Source document →
##########

[Side note: I imagine that after reading this blog you will come to one of two conclusions: (1) that I'm totally neurotic, or (2) you completely relate....here's hoping its the latter]
Back to the countertops....so, my knee-jerk reaction to renovating the kitchen was that I HAD TO HAVE carrera marble. I love the crisp, clean, classic look and I thought it would be perfect with the creamy cabinets and farm sink (see above). But, the more I read about it, the more I reconsidered it. Yes, it is absolutely gorgeous, and yes, it is used all over the world EVERYDAY and has survived the test of time and the elements in colliseums and other grand architectural structures....BUT (yes, there is another but), I didn't want to have to worry about it all of the time. I am not a messy cook by any means, but sometimes I don't wipe down my counter immediately after I prepare food, and sometimes I spill a little red wine when I'm pouring it out.....and worse still, I tend to cut a thing or two without a counting board (gasp). And if that isn't bad enough, you should see my husband in the kitchen. He can cook (i'll give him that) but he is like a hurricane while he's doing it. There is never just one area that is a little messy afterwards...it is the WHOLE KITCHEN! There will be flour all over the floor (and probably in his hair), sticky stuff on the refrigerator handle, random piles of food remnants on every surface....and I don't even want to tell you what his clothes look like. Needless to say, there is no delicacy in our kitchen repertoire (literally and figuratively), and I wanted something that could stand up to a beating when necessary.

##########

Actions to take →
a. Answer each question using the countertop blog post.
(i) What material did the writer first insist on having for the kitchen countertops?
(ii) What kitchen features did the writer think that material would go well with?
(iii) What does the writer say ends up all over the floor when the husband cooks?
b. Summarize the countertop blog post in two sentences.
These records come from a different source than the text above.

Entries on locating words and elements:
##########

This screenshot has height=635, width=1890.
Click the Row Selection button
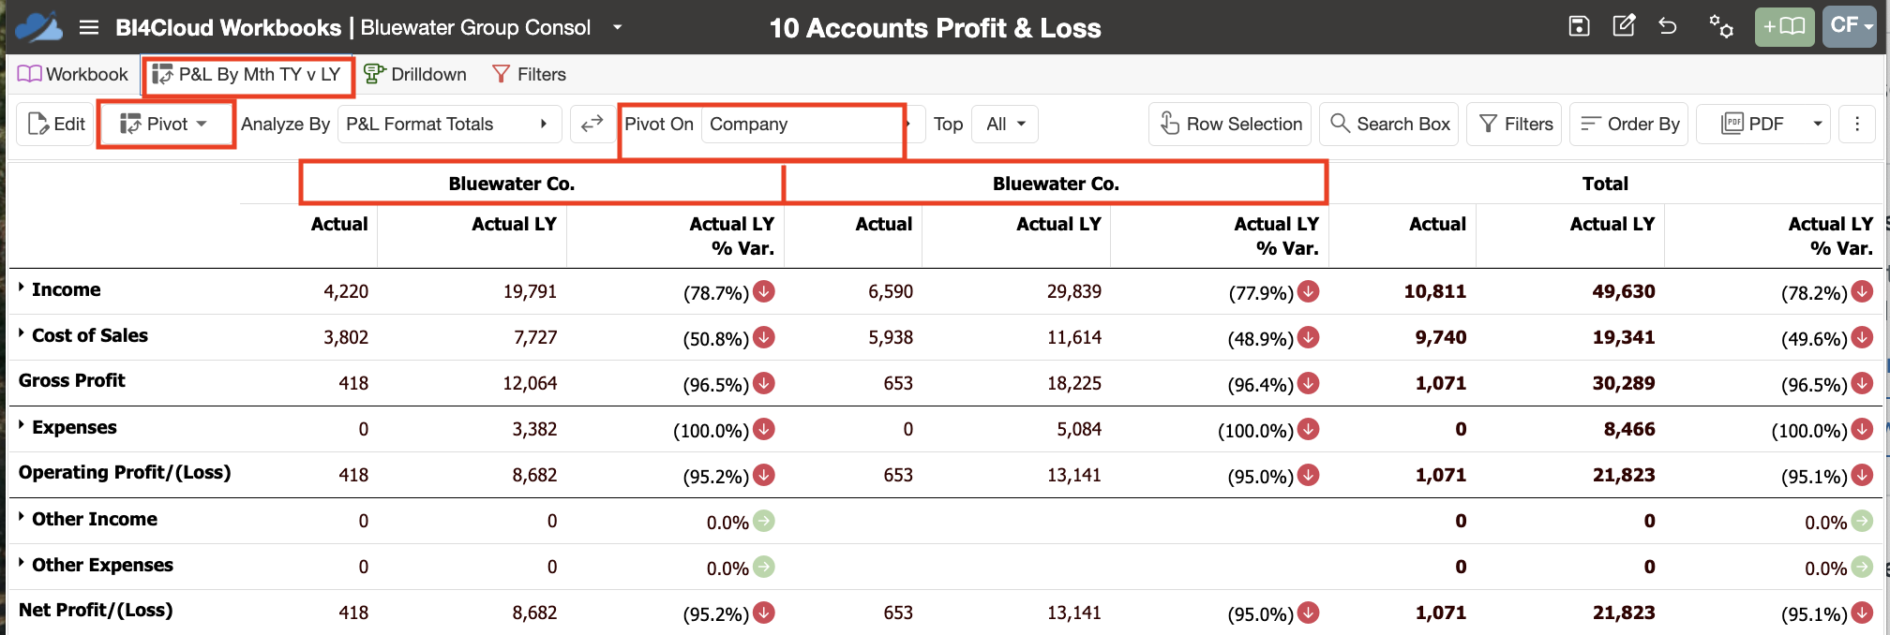pos(1230,124)
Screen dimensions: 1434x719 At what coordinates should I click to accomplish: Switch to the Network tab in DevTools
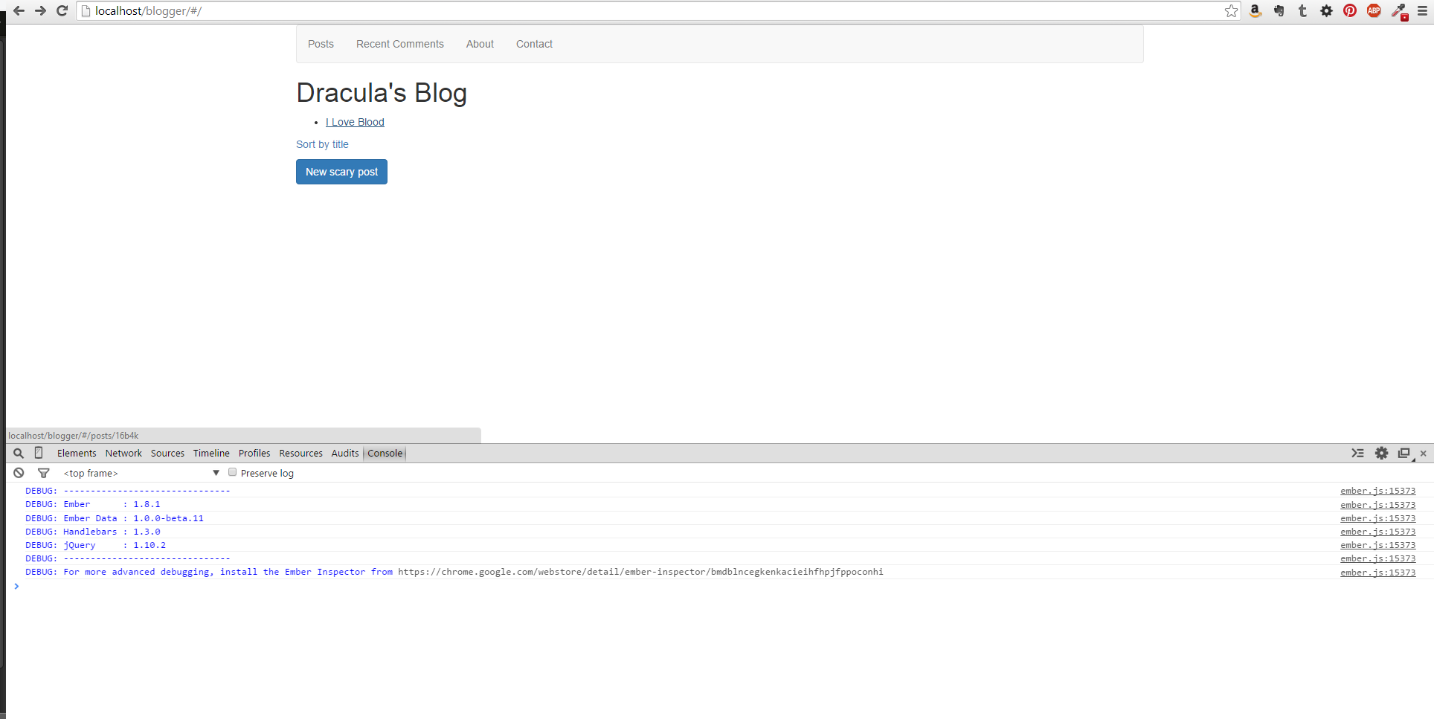(x=123, y=454)
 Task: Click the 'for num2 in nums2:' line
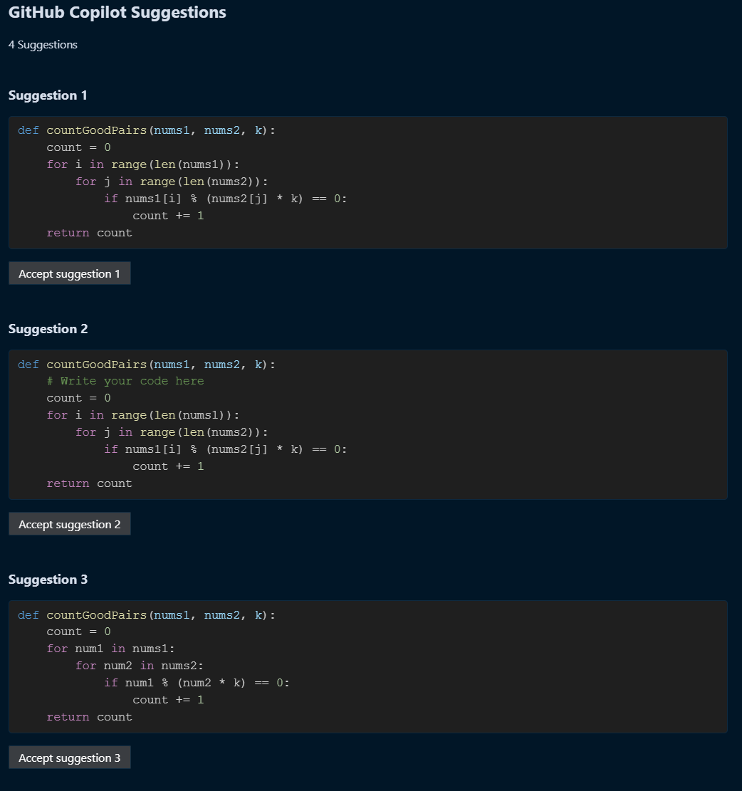140,666
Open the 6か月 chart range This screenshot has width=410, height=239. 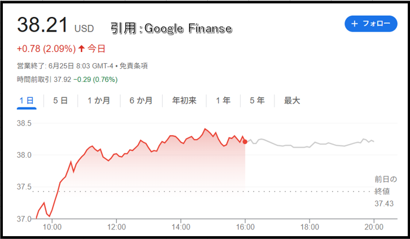(x=141, y=101)
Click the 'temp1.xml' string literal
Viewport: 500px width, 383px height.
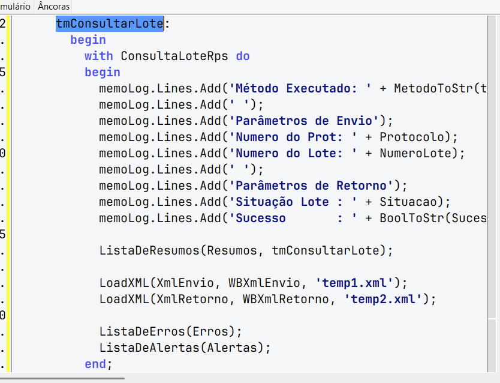(354, 283)
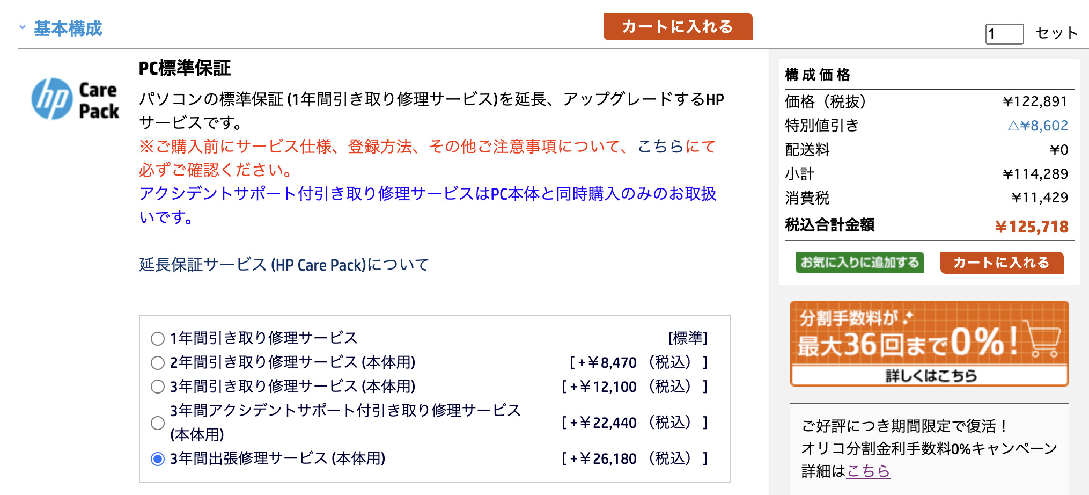The height and width of the screenshot is (495, 1089).
Task: Open 延長保証サービス (HP Care Pack)について link
Action: 284,265
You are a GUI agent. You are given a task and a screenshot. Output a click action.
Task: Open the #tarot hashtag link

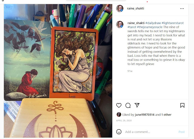132,27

##########

Solutions in order →
a.
(i) Carrera marble.
(ii) The creamy cabinets and the farm sink.
(iii) Flour.

b. The writer first wanted carrera marble countertops for its crisp, classic look but reconsidered after reading more, not wanting to worry about it all the time. Between the writer's own habits, like spilling red wine and cutting without a board, and a husband who leaves the whole kitchen a mess when he cooks, the writer wanted a surface that could stand up to a beating.